Fraud: An American History from Barnum to Madoff
ISBN: 9781400883295
Platform/Publisher: JSTOR / Princeton University Press
Digital rights: Users: unlimited; Printing: chapter; Download: chapter
Subjects: History ; Business;

Balleisen (Navigating Failure), associate professor of history at Duke University, explores America's ambivalent attitude toward con-artistry in this colorful survey history of business fraud and the fitful attempts to suppress it. In American fraud's 19th-century golden age, adulterated commodities, shoddy manufactures, counterfeit bank-notes, inflated stocks, Barnum-esque hoaxes, predatory sales contracts, and Ponzi schemes galore were mainstays of commerce. More recently, Balleisen reveals that the methods have kept pace with sociopolitical changes, as evidenced by Medicare fraud, credit default swaps, and more Ponzi schemes. He counterpoints the nature of the swindles with the growing formal-and informal-"anti-fraud state" of postal inspectors, government financial and trade regulators, criminal prosecutors, class-action lawyers, and muckraking reporters (who sometimes colluded with stock scams instead of exposing them).

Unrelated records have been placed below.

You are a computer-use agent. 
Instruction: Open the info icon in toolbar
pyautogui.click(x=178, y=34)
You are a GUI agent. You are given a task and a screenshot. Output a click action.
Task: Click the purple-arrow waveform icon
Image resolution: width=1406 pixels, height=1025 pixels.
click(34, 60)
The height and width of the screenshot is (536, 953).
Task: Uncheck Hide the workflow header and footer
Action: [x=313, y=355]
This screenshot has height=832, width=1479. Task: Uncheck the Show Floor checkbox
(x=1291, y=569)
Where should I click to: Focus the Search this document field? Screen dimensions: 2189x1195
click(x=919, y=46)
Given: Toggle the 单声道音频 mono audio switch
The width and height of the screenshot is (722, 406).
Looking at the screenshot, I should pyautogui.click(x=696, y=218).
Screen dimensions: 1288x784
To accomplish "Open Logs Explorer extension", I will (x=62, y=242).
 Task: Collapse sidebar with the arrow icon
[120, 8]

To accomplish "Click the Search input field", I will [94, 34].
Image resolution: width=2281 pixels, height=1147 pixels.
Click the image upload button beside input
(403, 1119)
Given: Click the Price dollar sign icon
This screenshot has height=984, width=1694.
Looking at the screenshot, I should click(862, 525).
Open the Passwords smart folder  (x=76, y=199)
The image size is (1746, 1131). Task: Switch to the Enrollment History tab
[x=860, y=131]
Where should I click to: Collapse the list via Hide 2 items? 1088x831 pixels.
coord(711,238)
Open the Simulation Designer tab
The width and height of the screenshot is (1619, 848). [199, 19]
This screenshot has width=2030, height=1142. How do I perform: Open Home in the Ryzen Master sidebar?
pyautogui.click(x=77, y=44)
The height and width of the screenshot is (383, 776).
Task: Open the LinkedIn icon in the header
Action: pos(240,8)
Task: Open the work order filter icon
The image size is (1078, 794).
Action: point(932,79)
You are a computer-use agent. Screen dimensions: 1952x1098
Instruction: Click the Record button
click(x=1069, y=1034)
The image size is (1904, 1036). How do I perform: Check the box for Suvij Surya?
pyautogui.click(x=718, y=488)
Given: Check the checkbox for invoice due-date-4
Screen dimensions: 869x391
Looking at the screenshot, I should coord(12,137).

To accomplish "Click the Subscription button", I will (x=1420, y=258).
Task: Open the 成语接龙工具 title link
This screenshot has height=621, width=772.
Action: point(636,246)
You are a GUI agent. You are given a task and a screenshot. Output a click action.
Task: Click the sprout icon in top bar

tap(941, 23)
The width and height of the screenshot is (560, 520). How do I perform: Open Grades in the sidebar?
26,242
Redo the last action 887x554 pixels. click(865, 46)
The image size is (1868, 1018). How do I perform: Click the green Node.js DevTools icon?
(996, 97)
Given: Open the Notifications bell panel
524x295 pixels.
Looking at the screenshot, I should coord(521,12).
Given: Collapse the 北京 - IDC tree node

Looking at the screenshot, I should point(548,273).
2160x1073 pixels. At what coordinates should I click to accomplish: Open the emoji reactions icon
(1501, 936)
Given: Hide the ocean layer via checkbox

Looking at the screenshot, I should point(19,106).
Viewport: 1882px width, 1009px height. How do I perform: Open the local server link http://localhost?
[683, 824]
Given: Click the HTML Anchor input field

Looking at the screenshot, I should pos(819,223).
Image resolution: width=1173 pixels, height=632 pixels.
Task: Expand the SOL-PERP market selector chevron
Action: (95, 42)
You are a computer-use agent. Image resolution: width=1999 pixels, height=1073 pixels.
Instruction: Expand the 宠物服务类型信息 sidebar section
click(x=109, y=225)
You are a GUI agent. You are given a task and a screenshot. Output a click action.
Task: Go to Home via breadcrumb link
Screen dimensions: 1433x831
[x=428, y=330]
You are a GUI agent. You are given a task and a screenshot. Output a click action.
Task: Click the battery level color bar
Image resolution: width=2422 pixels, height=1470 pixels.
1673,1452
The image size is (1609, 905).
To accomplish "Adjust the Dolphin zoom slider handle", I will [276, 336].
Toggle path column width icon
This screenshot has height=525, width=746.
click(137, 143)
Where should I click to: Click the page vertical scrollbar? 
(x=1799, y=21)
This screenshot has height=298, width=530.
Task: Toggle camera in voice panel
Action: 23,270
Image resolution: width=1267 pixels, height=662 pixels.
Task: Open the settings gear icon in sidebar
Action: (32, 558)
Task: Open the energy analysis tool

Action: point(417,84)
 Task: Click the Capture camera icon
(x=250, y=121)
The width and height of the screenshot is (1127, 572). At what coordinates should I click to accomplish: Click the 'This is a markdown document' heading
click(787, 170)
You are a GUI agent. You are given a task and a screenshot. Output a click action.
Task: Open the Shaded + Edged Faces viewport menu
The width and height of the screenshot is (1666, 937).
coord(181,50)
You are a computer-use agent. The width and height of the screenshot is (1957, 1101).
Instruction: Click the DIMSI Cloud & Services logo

Balleisen shows how anti-fraud regulations were perennially weakened by Americans' grudging admiration for clever con-men, industry lobbying, the doctrine of caveat emptor (the notion that buyers are responsible for avoiding scams), and fears that cracking down too harshly on fraudulent promises might dampen the investor enthusiasm powering the economy. Balleisen's lucid, engagingly written mix of institutional and legal history, behavioral economics, and entertaining anecdotes illuminates this land of bilk and money. Illus. (Feb.) © Copyright PWxyz, LLC. All rights reserved.


Edward J. Balleisen is professor of history and public policy and vice provost for Interdisciplinary Studies at Duke University. He is the author of Navigating Failure: Bankruptcy and Commercial Society in Antebellum America . He lives in Durham, North Carolina.